Focus sur l’élevage ovin ariégeois
Malheureusement cette année les affaires n’étaient pas au rendez-vous pour les éleveurs ovins. Le plus gros lot de la foire est reparti sans trouver acquéreur.
Preuve que malgré la qualité on n’est pèse pas bien lourd du fond de son Ariège face au marché européen (voire mondial) et aux fluctuations du cours de la viande.
L’élevage ovin ne se porte pas vraiment bien, les Néozélandais ont baissé leur production et se sont ouvert vers l’Asie, le marché du Maghreb est en chute libre et les prix sont de moins en moins rémunérateurs pour les éleveurs ovins ariégeois qui participent pourtant avec leurs cheptels à entretenir les terres les plus pauvres et éviter l’«ensauvagement de la montagne» comme ils aiment le rappeler.

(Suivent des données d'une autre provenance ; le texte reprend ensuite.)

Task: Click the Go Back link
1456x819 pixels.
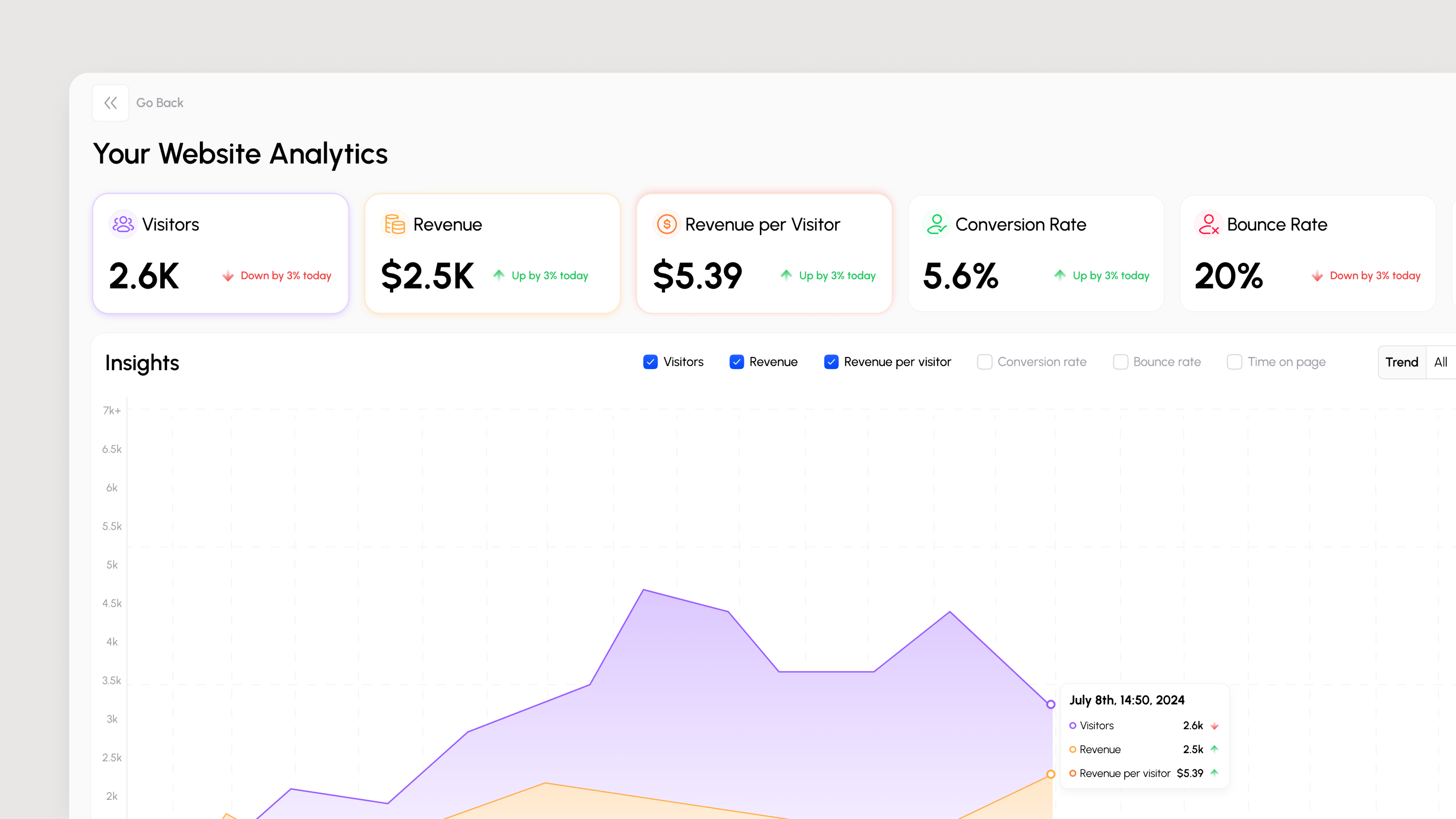Action: tap(160, 102)
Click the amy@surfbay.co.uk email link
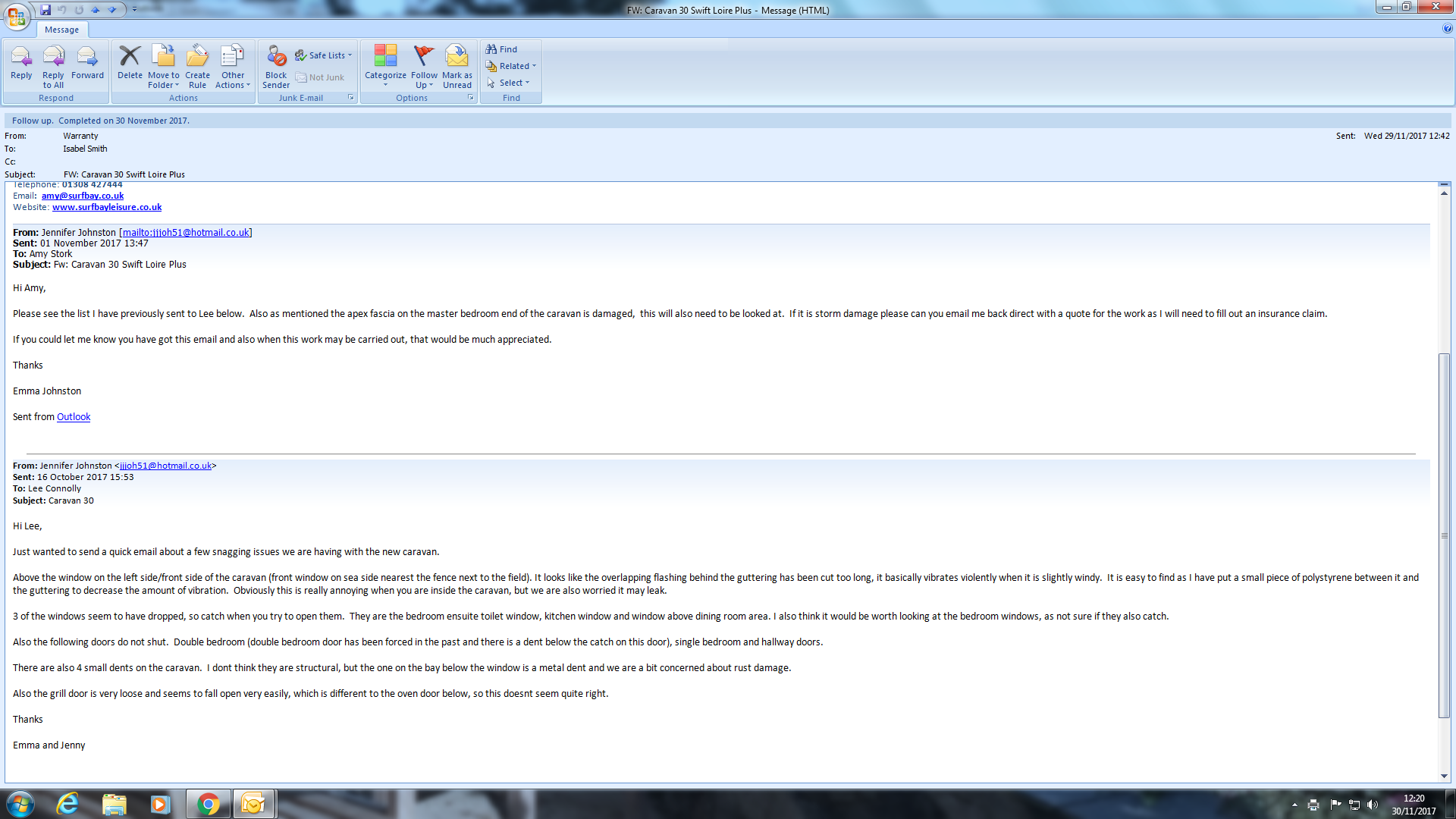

Au fil des années leur nombre ne cesse de décroitre (ils ne sont plus selon le syndicat ovin que 350 professionnels c’est-à-dire des éleveurs possédant un troupeau de plus de 50 brebis) et 50 % de ces éleveurs ont plus de 50 ans.
Les marchands ne s’y trompent pas ils viennent de loin comme Philippe Malzac originaire du Gard, pour la qualité des ovins ariégeois: «depuis une trentaine d’années nous importons de la Tarasconnaise.
Nous venons chercher des reproducteurs, des agnelles pour l’élevage ou des agneaux pour l’engraissement». En fin de foire, le discours est plus pessimiste… «Les éleveurs s’appliquent c’est dommage, mais il est trop tôt pour les ventes d’automne.
Nous avons fait de bonnes ventes à Pâques, les Anglais, les Espagnols, les Irlandais ont des stocks d’agneau sur les bras qu’ils ont du mal à écouler. Le prix de la viande vivante ne cesse de chuter, c’est démoralisant pour tout le monde.
Ce matin un lot de 250 agneaux n’a pas trouvé acquéreur, c’est la première fois que l’on voit ça… à la fin du mois c’est la fin de la prime et dans un mois le départ à la montagne. Cette année la fête musulmane de l’Aid est programmée le 24 septembre soit trois jours après la première foire, celle de Vicdessos.
Si on veut acheter des moutons, il faut aller les chercher à la montagne le 15 aout, ils seront comme des planches !»
Autant de paramètres qui devront pousser les éleveurs à engager une réflexion sur leur manière de travailler et d’anticiper sur l’avenir.
Peut-être faudra-t-il imaginer une autre méthode de travail, d’autres pratiques pour valoriser les races rustiques ariégeoises. La profession s’interroge.